Außergerichtliche Lösungen durch Schuldnerberater

Schuldnerberatungsstellen erfüllen eine wichtige Aufgabe. Sie helfen verschuldeten oder überschuldeten Verbrauchern, einen Weg aus der finanziellen Misere zu finden. Dazu bedarf es einer Mischung aus wirtschaftlicher, juristischer und psychologischer Beratung. Ein wichtiger Moment ist die Insolvenzberatung, die dem Schuldner helfen soll, sich auf gerichtlich geregelten Weg mittels Restschuldbefreiung einen „Fresh-Start“ zu erarbeiten. Hier wird vom Gesetzgeber bzw. Richter eine Bescheinigung über die Erfolglosigkeit des vorgeschriebenen außergerichtlichen Einigungsversuchs mit den Gläubigern im Rahmen eines Verbraucherinsolvenzverfahrens verlangt.

Dazu bedarf es einer „staatlichen Anerkennung“. Diese bezieht sich allerdings nur auf die Berechtigung zur Ausstellung dieser Bescheinigung. Der Begriff „Schuldnerberater“ ist nicht geschützt, es gibt keine anerkannte Voraussetzung für die Schuldnerberatungsstellen. Wer googelt, sieht eine Vielzahl „kommerzieller“ Anbieter, die eine Überschuldungssituation in Deutschland mit rund zehn Millionen Betroffenen für sich nutzt. Dennoch gilt: Schuldnerberatungsstellen – eingesetzt durch Kirchen, Kommunen und Wohlfahrtsverbände – erfüllen eine wichtige Aufgabe.

Nicht alles seriös

Wie wichtig diese ist, zeigt eine Veröffentlichung des Statistischen Bundesamtes. Deren Ergebnisse beruhen auf Angaben von 528 der insgesamt rund 1.400 Schuldnerberatungsstellen in Deutschland zu rund 127.000 beratenen Personen. Die Teilnahme an dieser Statistik ist sowohl für die Beratungsstellen als auch für die Ratsuchenden freiwillig. Die gemeldeten Daten wurden auf die Grundgesamtheit aller durch Schuldnerberatungsstellen beratenen Personen hochgerechnet.

Von den circa 260.000 Beratungsfällen, die im Jahr 2017 von Schuldnerberatungsstellen in Deutschland abgeschlossen wurden, konnte in jedem fünften Fall (20 %) eine außergerichtliche Regulierung der Schuldensituation erreicht werden.
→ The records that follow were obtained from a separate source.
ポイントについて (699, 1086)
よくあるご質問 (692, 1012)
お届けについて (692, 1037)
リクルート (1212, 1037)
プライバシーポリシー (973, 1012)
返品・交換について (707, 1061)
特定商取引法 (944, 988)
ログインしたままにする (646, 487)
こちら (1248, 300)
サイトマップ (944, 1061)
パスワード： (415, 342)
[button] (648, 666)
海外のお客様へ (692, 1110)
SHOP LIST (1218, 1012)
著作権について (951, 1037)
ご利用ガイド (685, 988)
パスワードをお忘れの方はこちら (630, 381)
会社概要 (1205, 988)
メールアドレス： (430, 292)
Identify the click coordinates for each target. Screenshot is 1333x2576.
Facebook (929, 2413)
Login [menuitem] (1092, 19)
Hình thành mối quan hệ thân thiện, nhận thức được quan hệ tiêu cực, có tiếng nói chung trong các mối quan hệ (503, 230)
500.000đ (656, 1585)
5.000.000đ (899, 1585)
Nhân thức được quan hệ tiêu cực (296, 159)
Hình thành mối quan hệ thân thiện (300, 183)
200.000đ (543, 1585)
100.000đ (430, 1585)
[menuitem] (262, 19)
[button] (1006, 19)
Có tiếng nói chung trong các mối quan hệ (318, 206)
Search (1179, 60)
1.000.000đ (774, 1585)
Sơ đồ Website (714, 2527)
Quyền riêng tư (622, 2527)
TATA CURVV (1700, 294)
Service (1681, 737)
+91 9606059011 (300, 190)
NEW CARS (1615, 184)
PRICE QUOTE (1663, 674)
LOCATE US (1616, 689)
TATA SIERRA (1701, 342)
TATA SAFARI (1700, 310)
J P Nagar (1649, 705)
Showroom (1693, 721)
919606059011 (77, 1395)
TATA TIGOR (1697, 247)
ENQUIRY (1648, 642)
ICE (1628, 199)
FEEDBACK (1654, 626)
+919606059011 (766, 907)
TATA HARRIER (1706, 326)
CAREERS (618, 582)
Im Falle einer außergerichtlichen Regulierung gelingt es dem Schuldner, unterstützt oder vertreten durch eine Schuldnerberatungsstelle, sich mit den Gläubigern auf einen Modus der Schuldenbereinigung zu einigen. Dies kann in Form einer Stundung, Reduzierung oder dem gänzlichen Fallenlassen der Forderungen geschehen. Hierdurch wird der für beide Seiten häufig aufwändige Gang vor Gericht vermieden.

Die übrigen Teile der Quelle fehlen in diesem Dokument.